| Exercise instructions |
Arrange the data below into a numbered list, from the line containing "You are a GUI" through the end of the data, skipping blank lines and leaving out the pictures.

| Records shown |
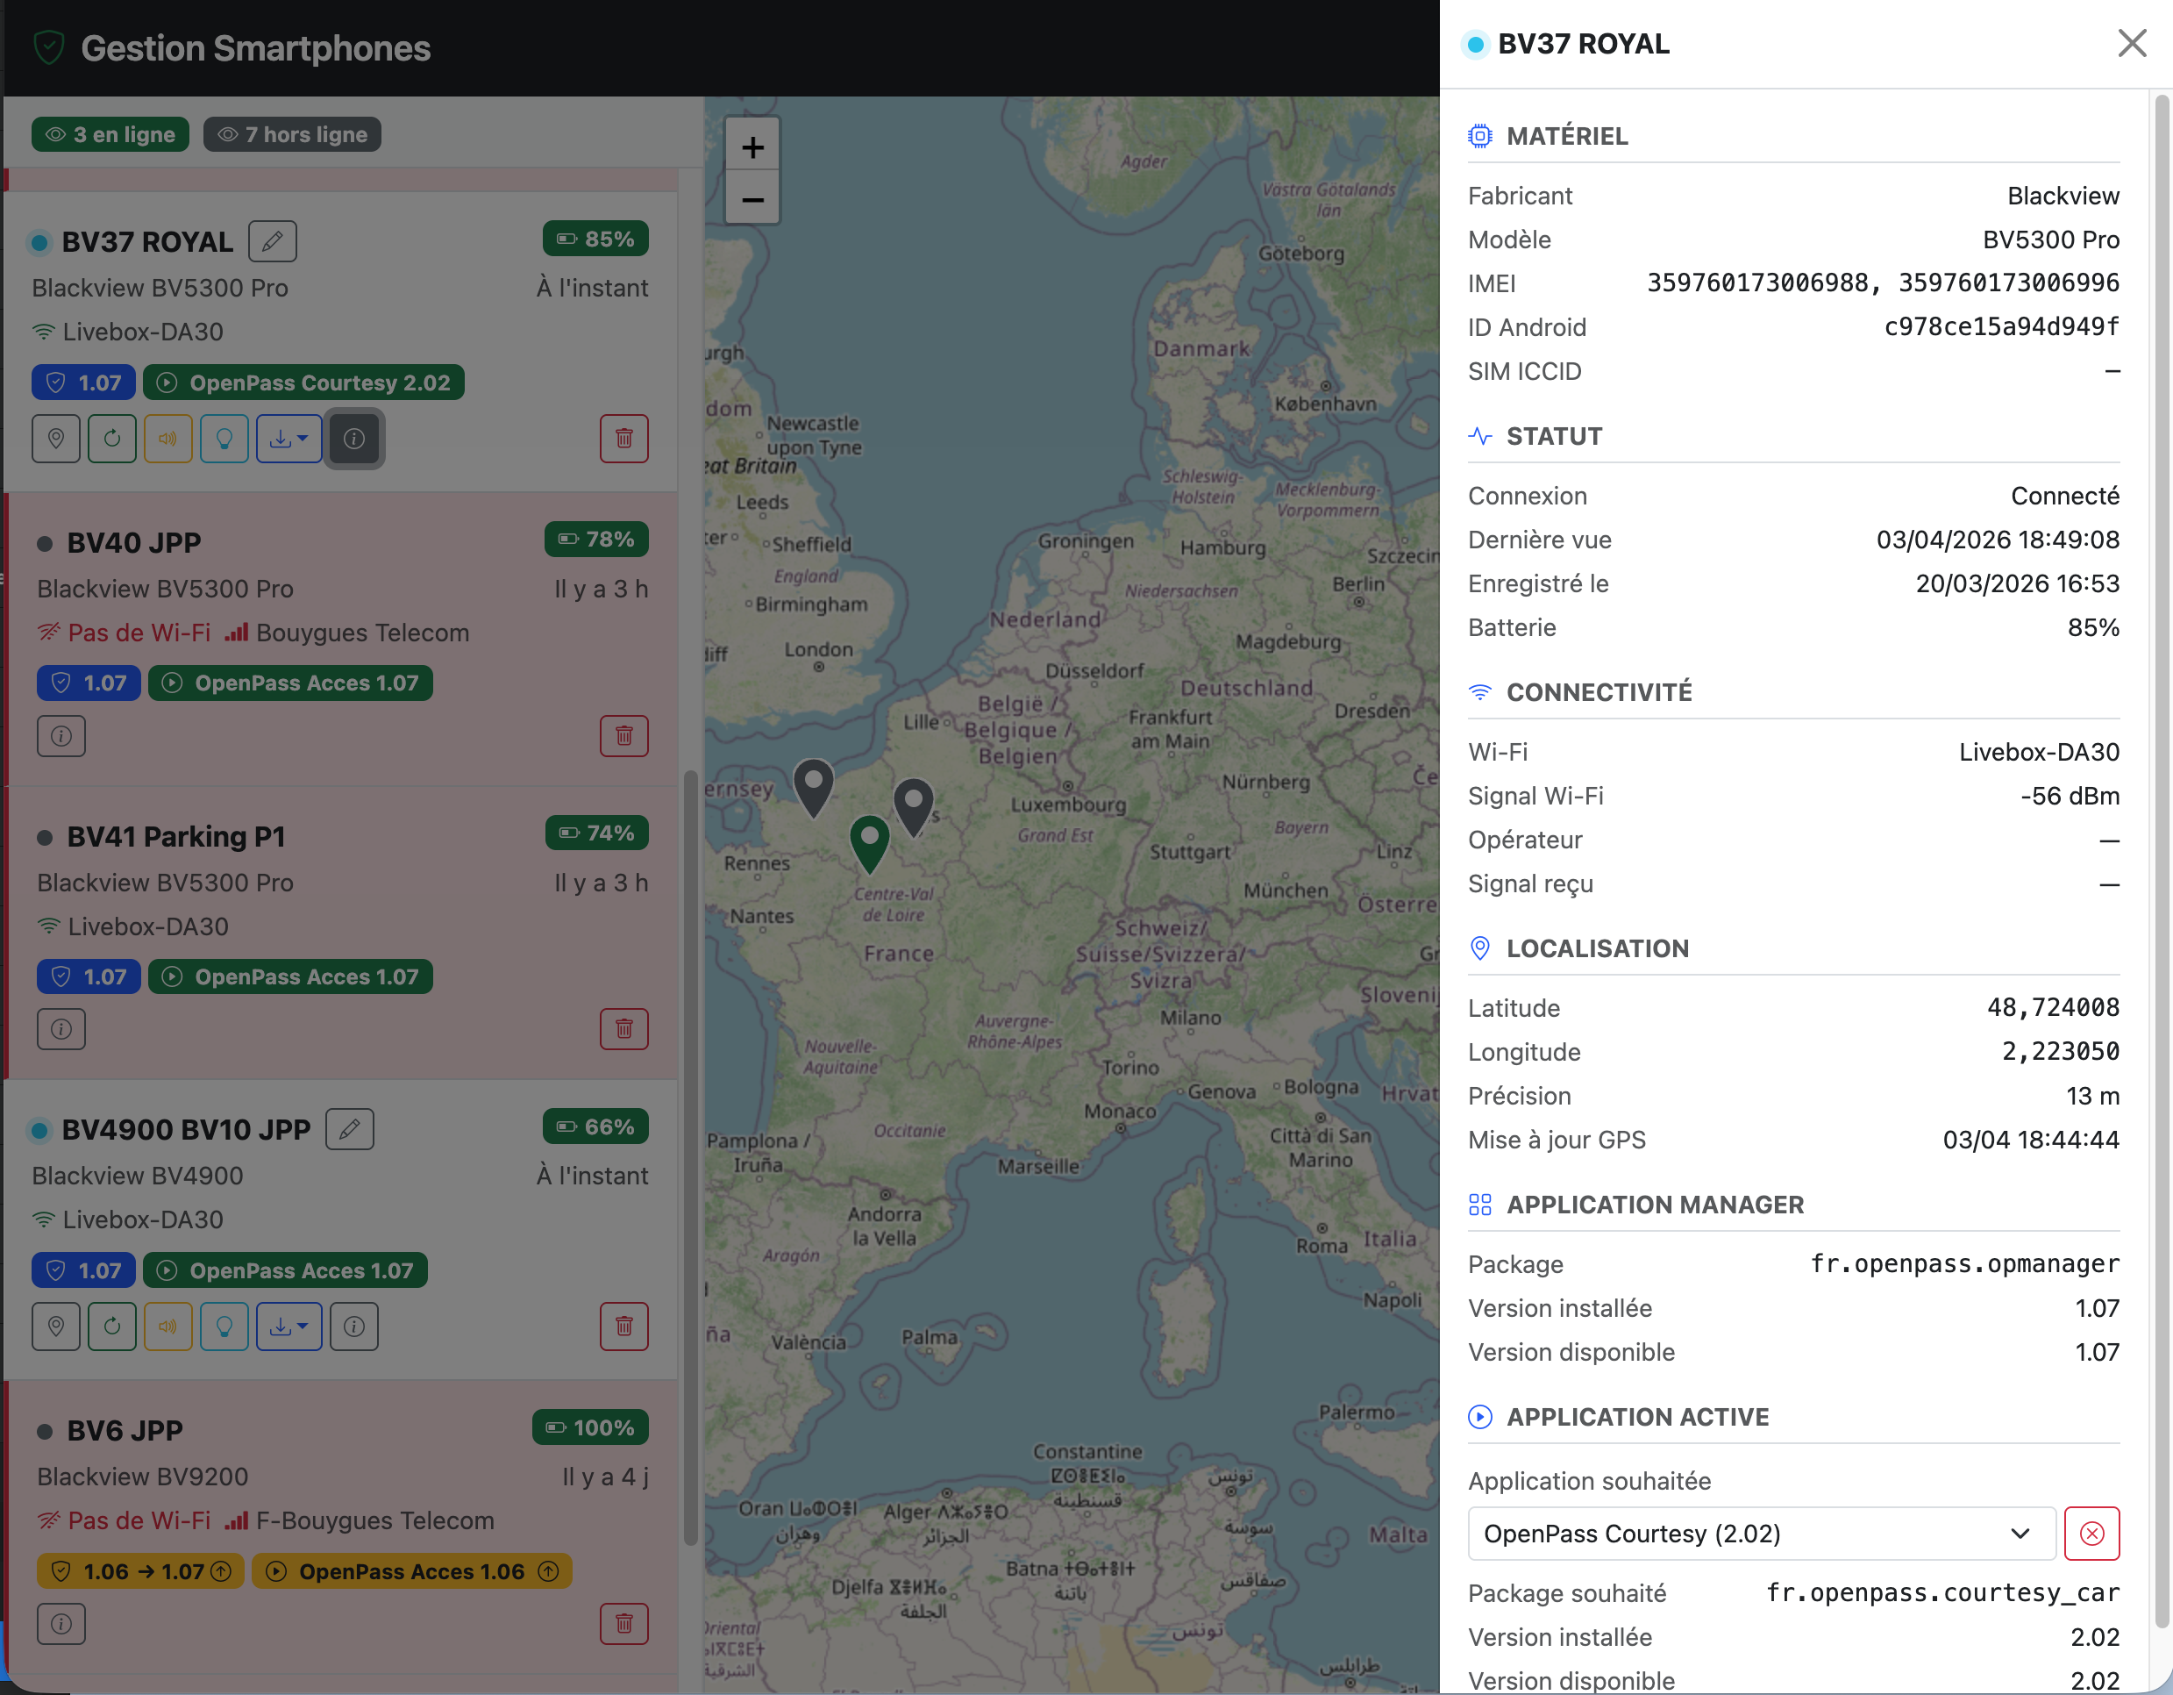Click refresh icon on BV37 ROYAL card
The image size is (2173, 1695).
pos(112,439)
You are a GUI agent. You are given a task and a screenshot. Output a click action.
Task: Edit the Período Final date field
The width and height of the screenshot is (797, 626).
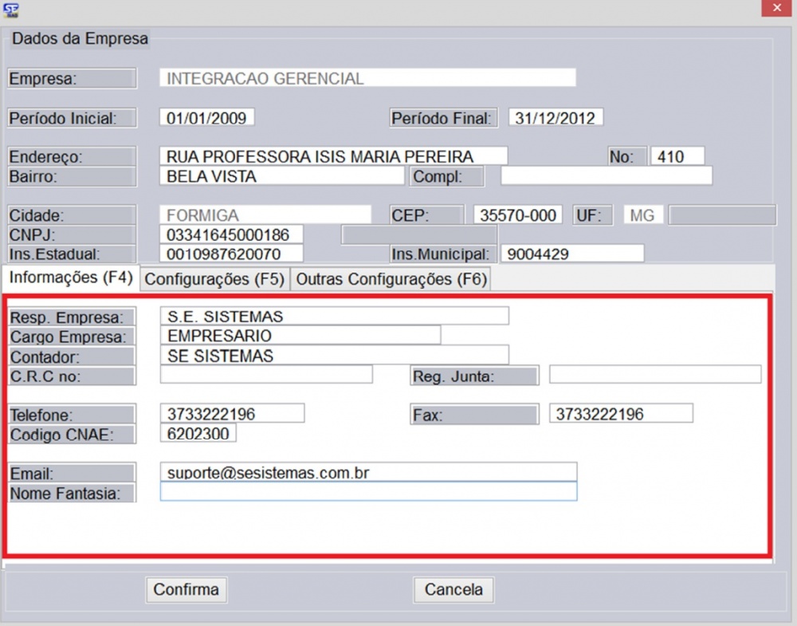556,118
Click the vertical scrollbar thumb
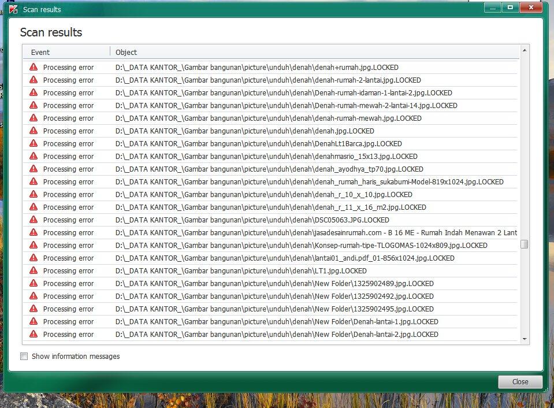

| In response |
1. You are a GUI agent. You are given a task and a screenshot. Output a click action.
2. Task: Edit the Período Final date field
3. The width and height of the screenshot is (797, 626).
4. 556,118
5. Click the vertical scrollbar thumb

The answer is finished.